● Set problem
Using the pool fencing thread below, list each distinct number written in digits in the posts, with the words it appears with.

● Page extract
(begin)

# Forum Home Renovation Pools, Spa & Water Features  pool fencing a braced above ground pool

## ajm

folks, i am having trouble interpreting the requirements for pool fencing for our new above ground pool. we are planning to fence the whole thing but i can't figure out how far off the braced uprights (these are the posts at the side that have a 45 deg brace running from the pool upright to the floor - three on each side) the fence has to be down the one side of the pool that is open to the back garden. I have been trying to get my head around the stuff in the qld building code docs on line but have run out of mental ram. any pointers would be most welcome.

----------


## cyclic

> folks, i am having trouble interpreting the requirements for pool fencing for our new above ground pool. we are planning to fence the whole thing but i can't figure out how far off the braced uprights (these are the posts at the side that have a 45 deg brace running from the pool upright to the floor - three on each side) the fence has to be down the one side of the pool that is open to the back garden. I have been trying to get my head around the stuff in the qld building code docs on line but have run out of mental ram. any pointers would be most welcome.

  Common sense tells me the greater the distance the better, but if you look at the link http://www.hpw.qld.gov.au/SiteCollec...olBarriers.pdf 
and go to MP 3.4, it states an amount of 300mm clear of horizontal surfaces, so in theory, 45 degree braces are not a problem, however, as I said, the greater the distance the better.
Also be aware of the exclusion zones around the outside of the pool fence of 900mm. 
Best you talk to the Inspector who is going to do the inspection.

(end)

● Information given
(begin)

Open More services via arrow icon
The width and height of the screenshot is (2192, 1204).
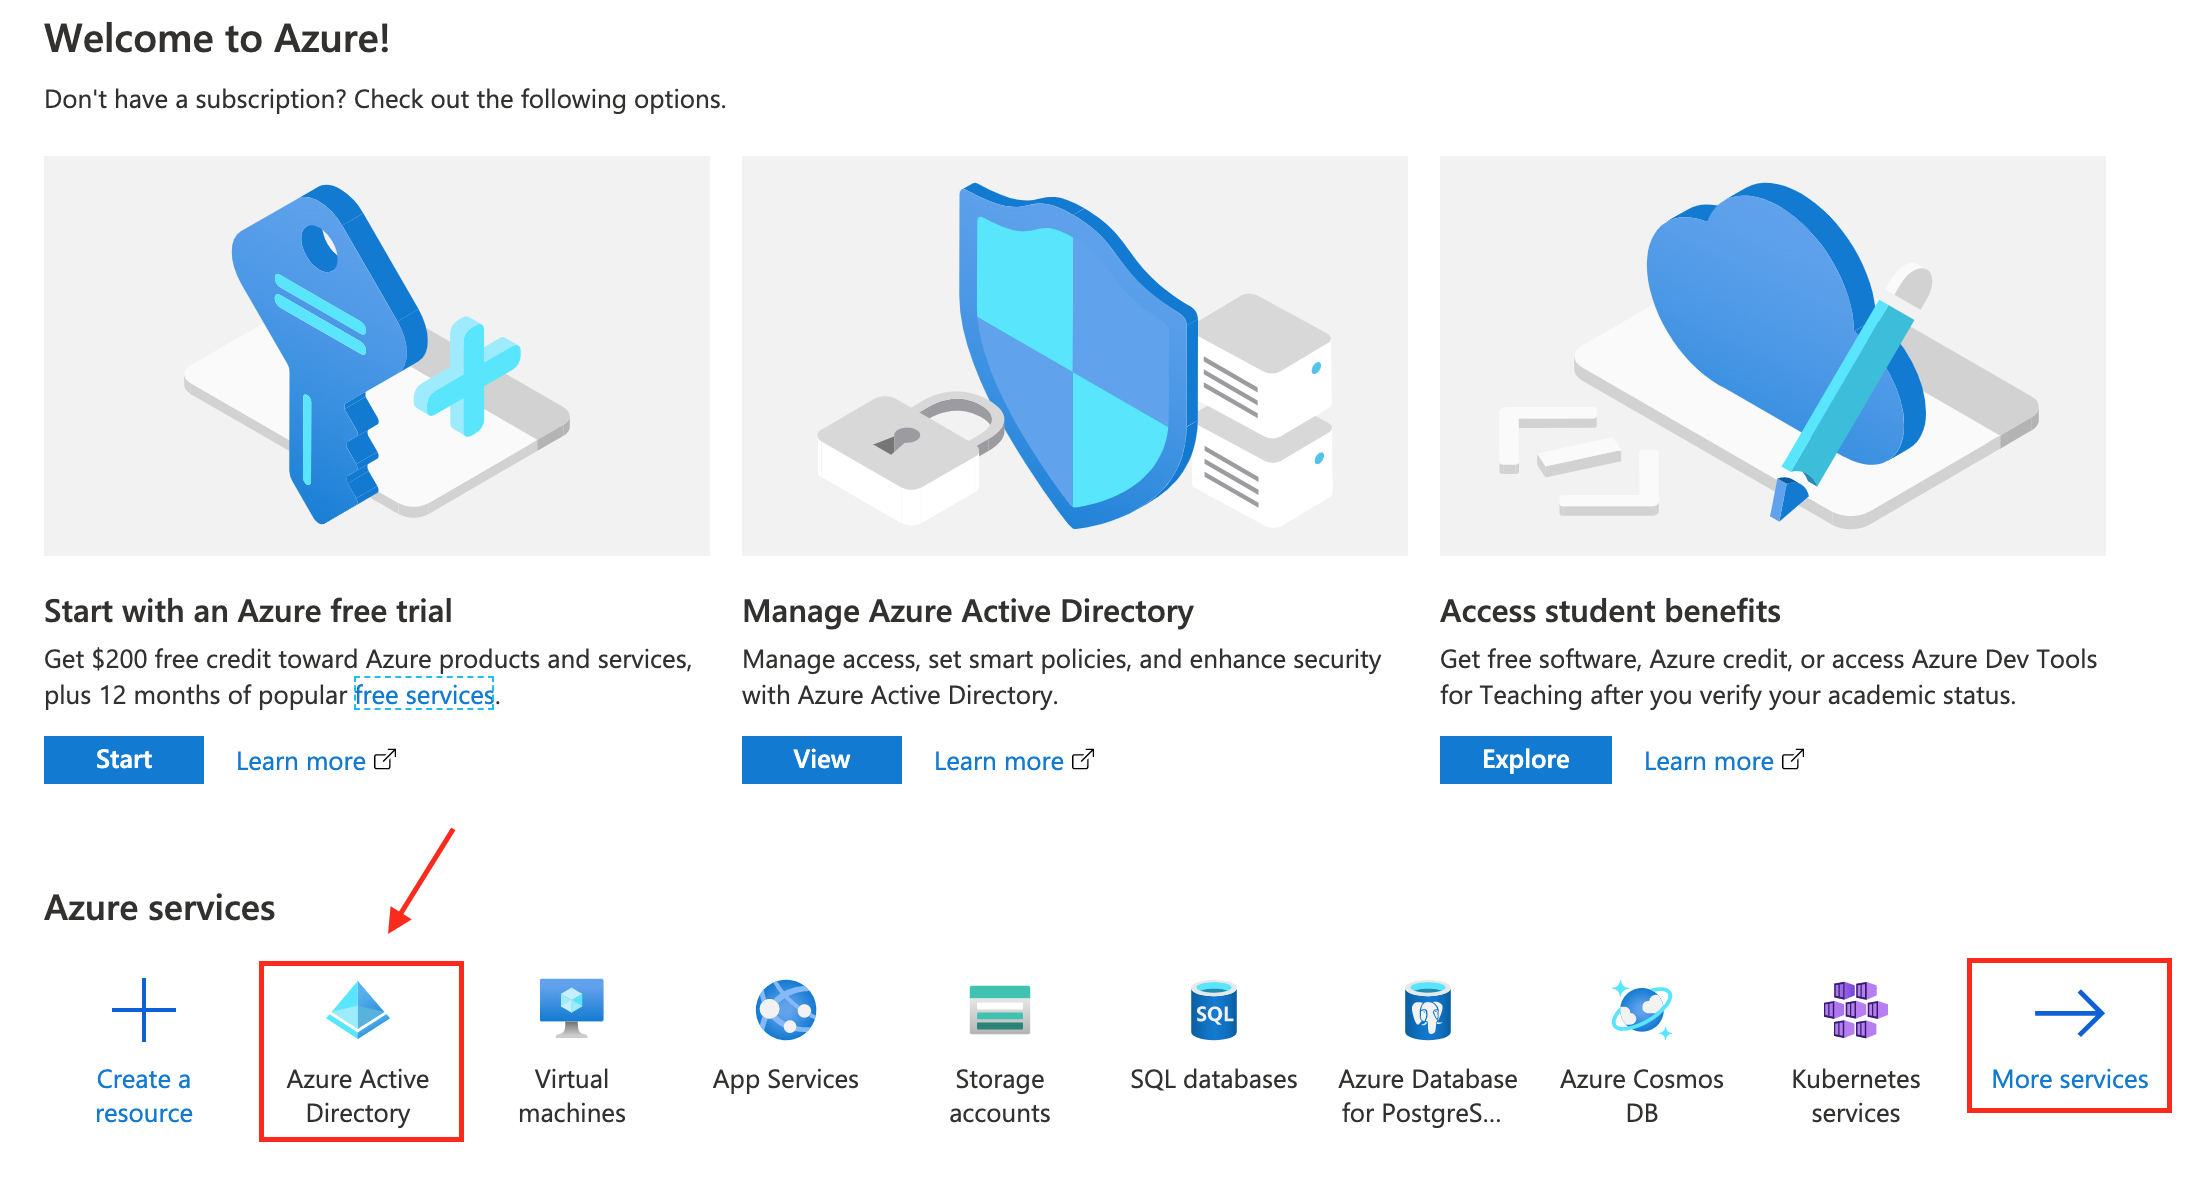coord(2068,1010)
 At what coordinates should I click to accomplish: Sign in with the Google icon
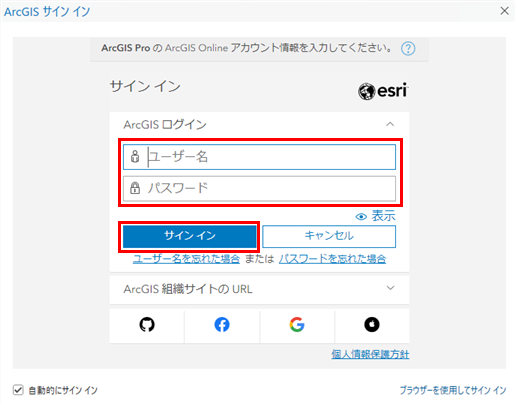297,325
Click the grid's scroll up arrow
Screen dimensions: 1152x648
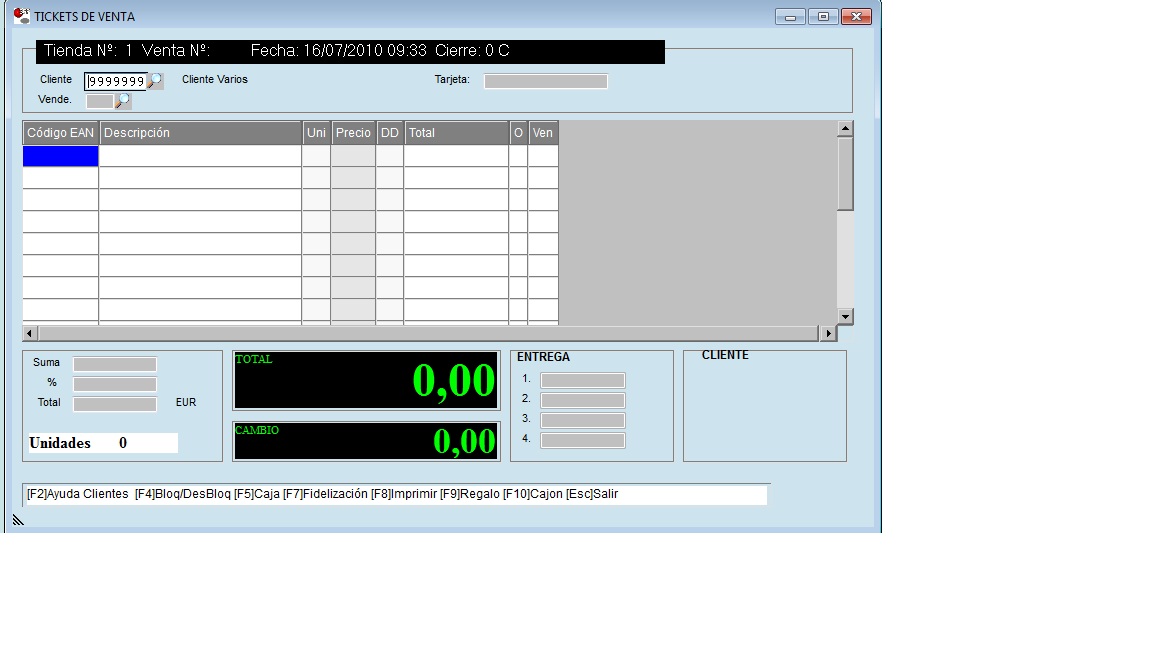[x=845, y=129]
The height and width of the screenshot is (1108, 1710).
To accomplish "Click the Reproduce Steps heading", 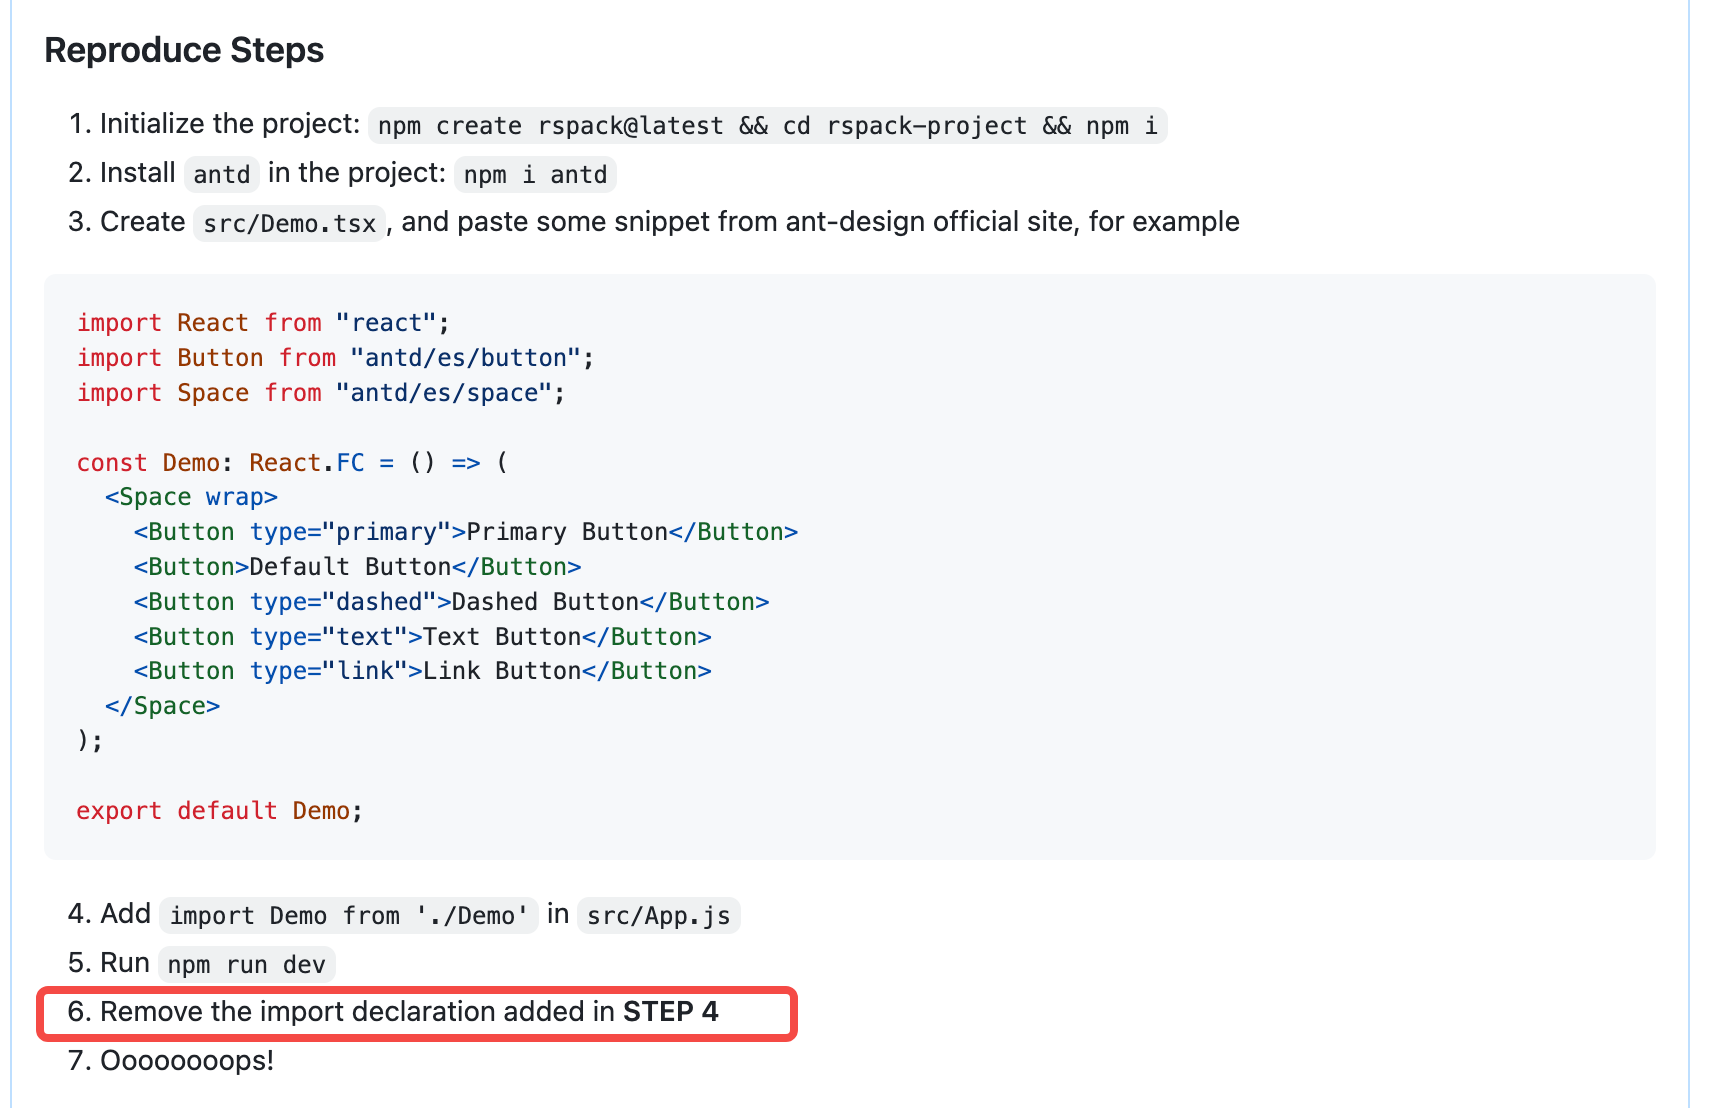I will [183, 48].
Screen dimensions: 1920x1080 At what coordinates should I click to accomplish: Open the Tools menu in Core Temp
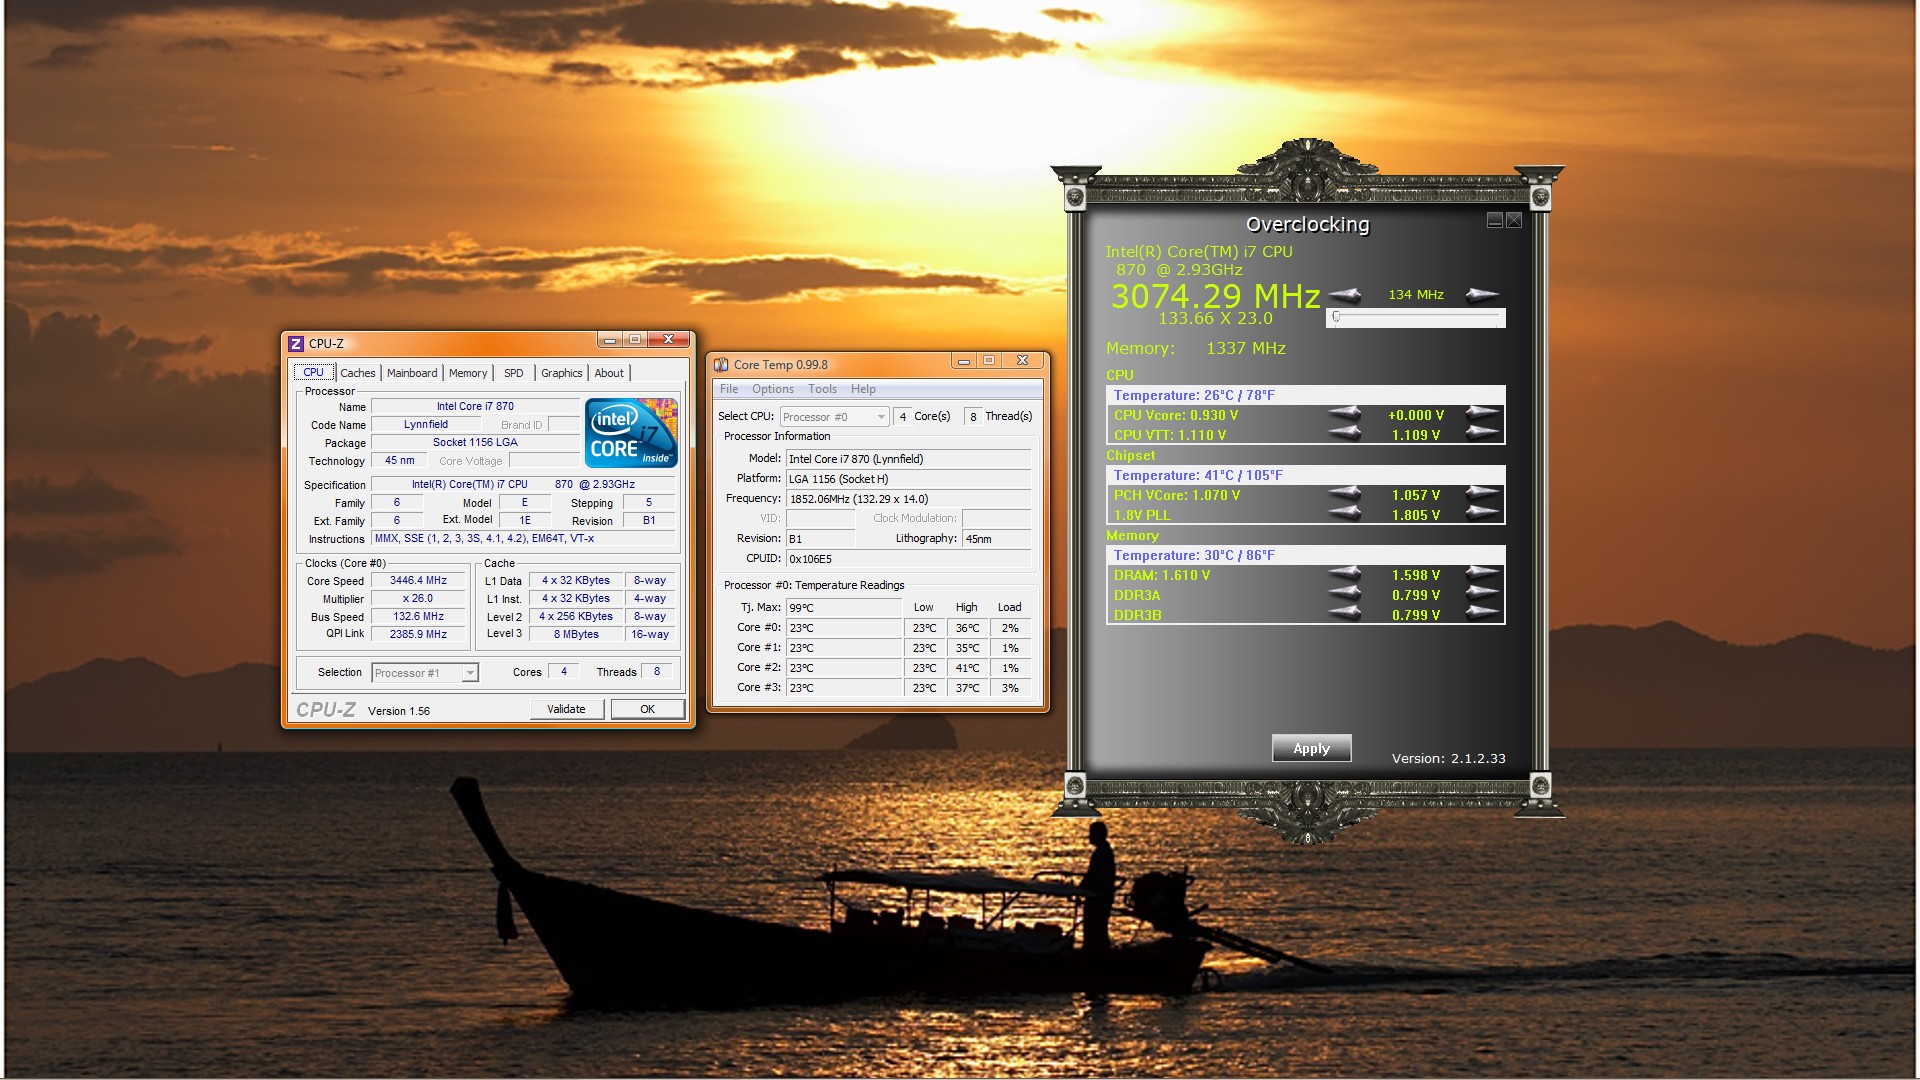(822, 389)
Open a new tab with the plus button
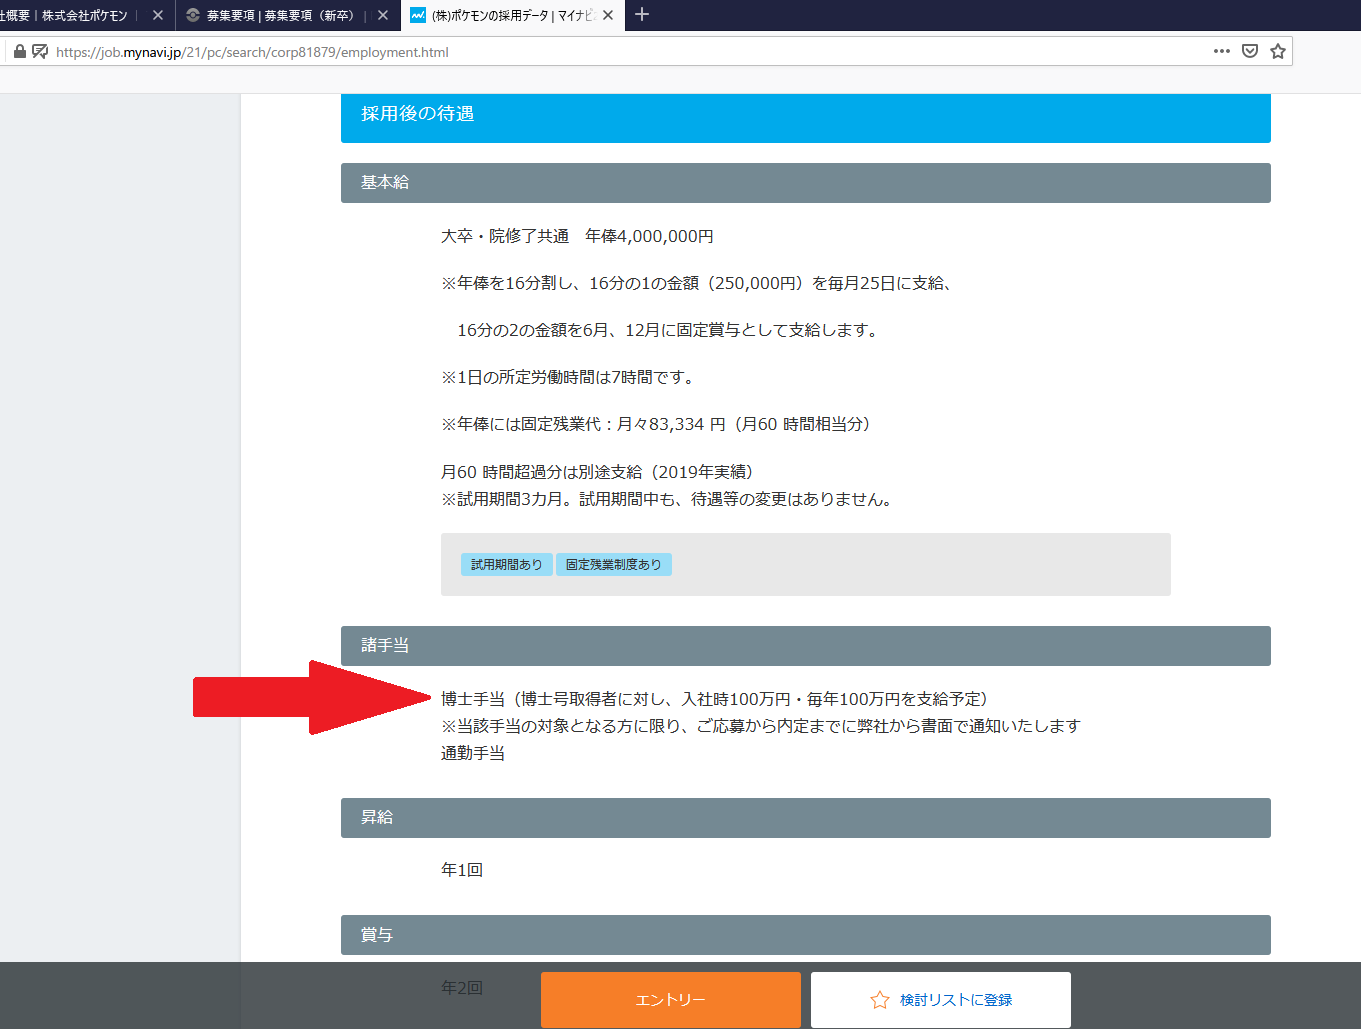1361x1029 pixels. 641,15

(end)

● Complete response
- 45 ("45 deg brace", "45 degree braces")
- 3.4 ("MP 3.4")
- 300mm ("300mm clear of horizontal surfaces")
- 900mm ("exclusion zones around the outside of the pool fence of 900mm")